The celebrity,” opined Daniel Boorstein, “is a person who is known for his well-knownness.”

Sixty years later, Katelyn Beaty provides an incisive update in Celebrities for Jesus. If you want to know how far society has drifted away from cherishing what Russell Kirk called “the permanent things,” Beaty stands ready to fill in for Virgil.

Before entering the celebrity inferno, a taxonomic note is in order. What is the difference between Fame and Celebrity? Fame has always been with us; people did something particularly noteworthy and fame followed. Celebrity is different; to be a celebrity does not require any fame-worthy achievement. It is a peculiarly modern phenomenon, only possible in an age with mass media. “Celebrity is fame’s shinier, slightly obnoxious cousin.” It “feeds on mass media” and “turns icons into idols.” “We don’t always know why we’re supposed to know who someone is, just that we should.” Consider this test: “Much to my chagrin, I know more factoids about my favorite actors, musicians, and comedians, than I do about my flesh-and-blood neighbors. Mass media gives us the illusion of intimacy while drawing our attention away from the true intimacy available within a physical community, be it an apartment building, a book club, or a church.”

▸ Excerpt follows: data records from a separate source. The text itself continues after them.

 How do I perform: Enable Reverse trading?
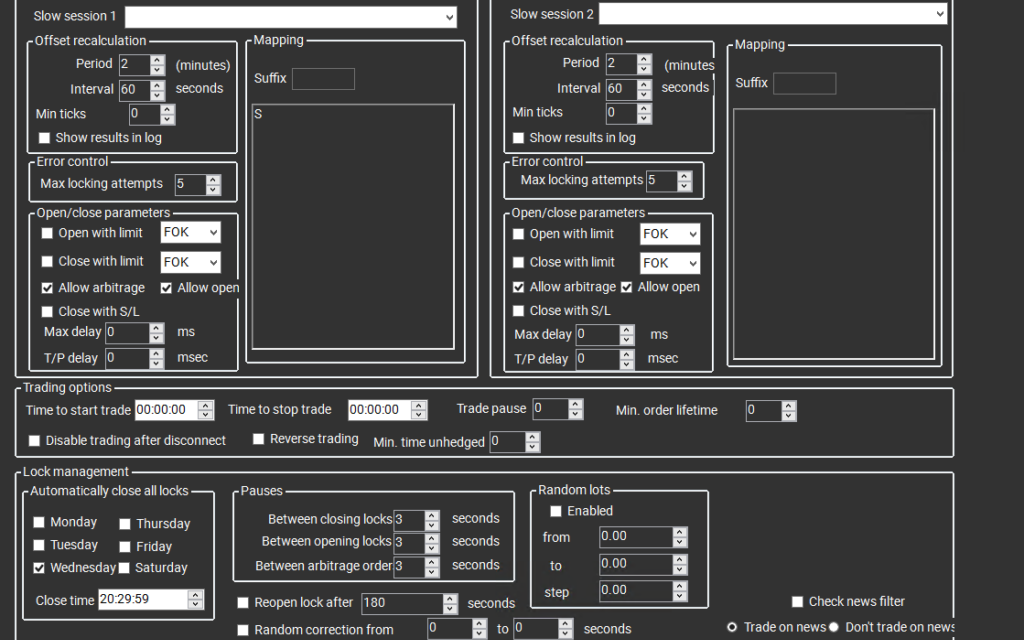click(x=258, y=438)
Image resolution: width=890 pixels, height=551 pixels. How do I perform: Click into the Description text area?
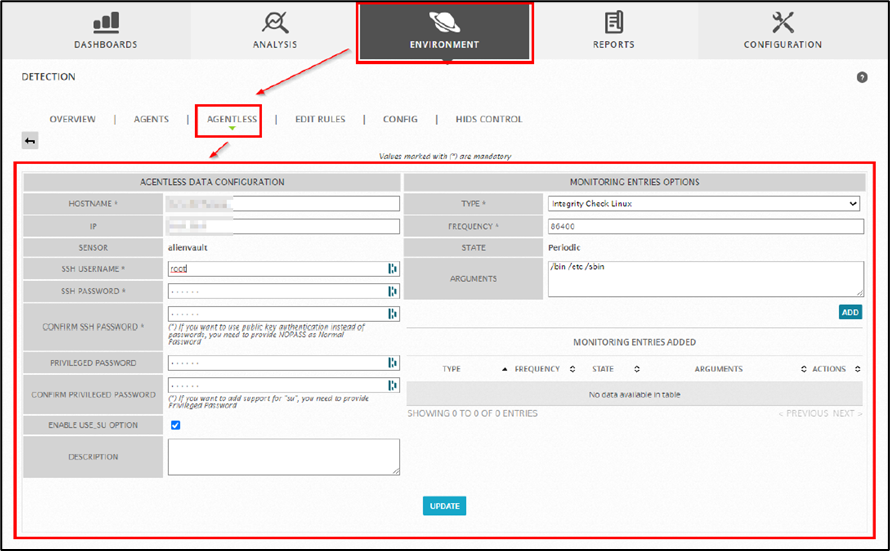pos(284,457)

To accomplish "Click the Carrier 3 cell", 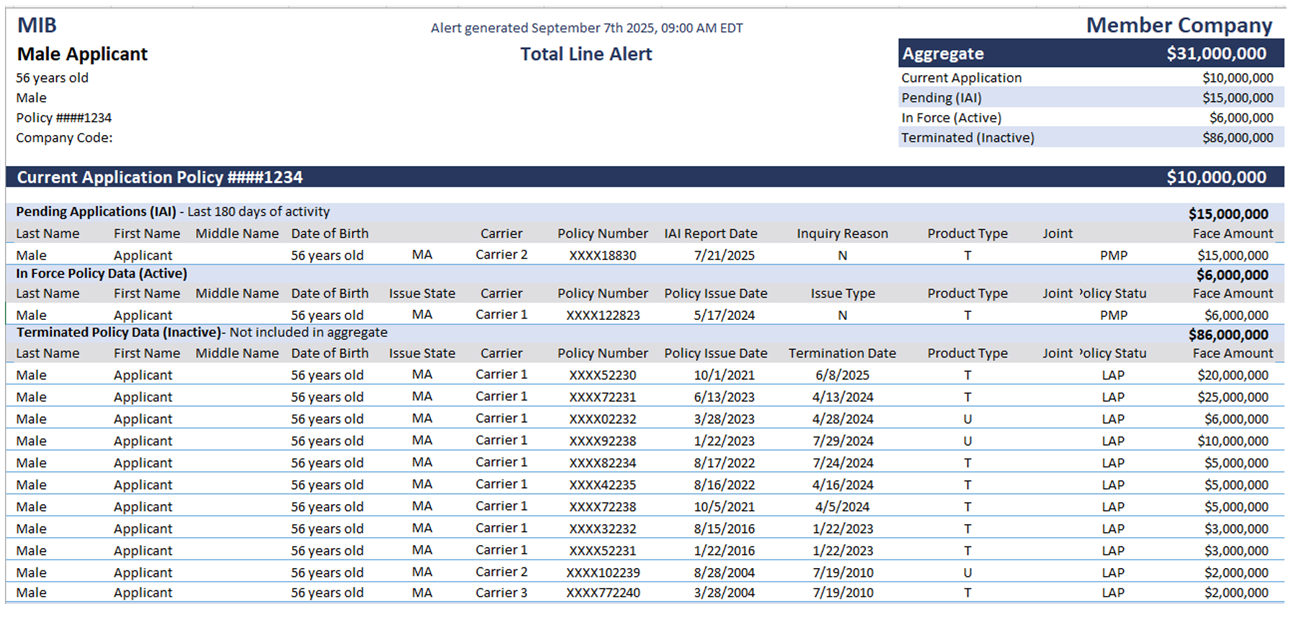I will pyautogui.click(x=501, y=593).
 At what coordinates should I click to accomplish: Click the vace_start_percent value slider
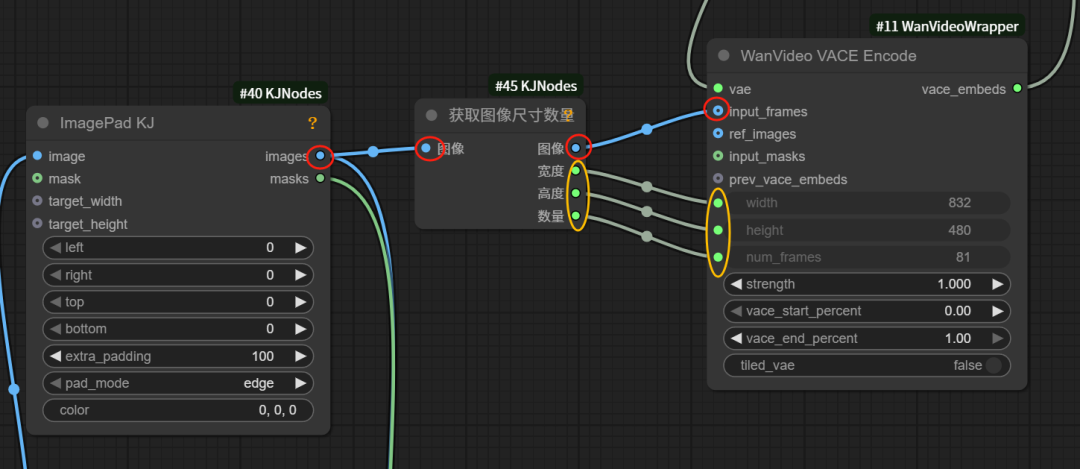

Seeing the effect of celebrity on the culture is hard because most of us live in a celebrity-infused society. It would be helpful to find a subculture which is immune to its influence. If any place was going to be the holdout in a celebrity-addled society, surely it would be the Christian church. Right? The implications of Beaty’s book run far beyond the documentation of how celebrity culture is destroying the church. If you want to know what has happened to the broader culture and politics by looking at what should have been the last holdout, Beaty’s book is an excellent post-mortem. 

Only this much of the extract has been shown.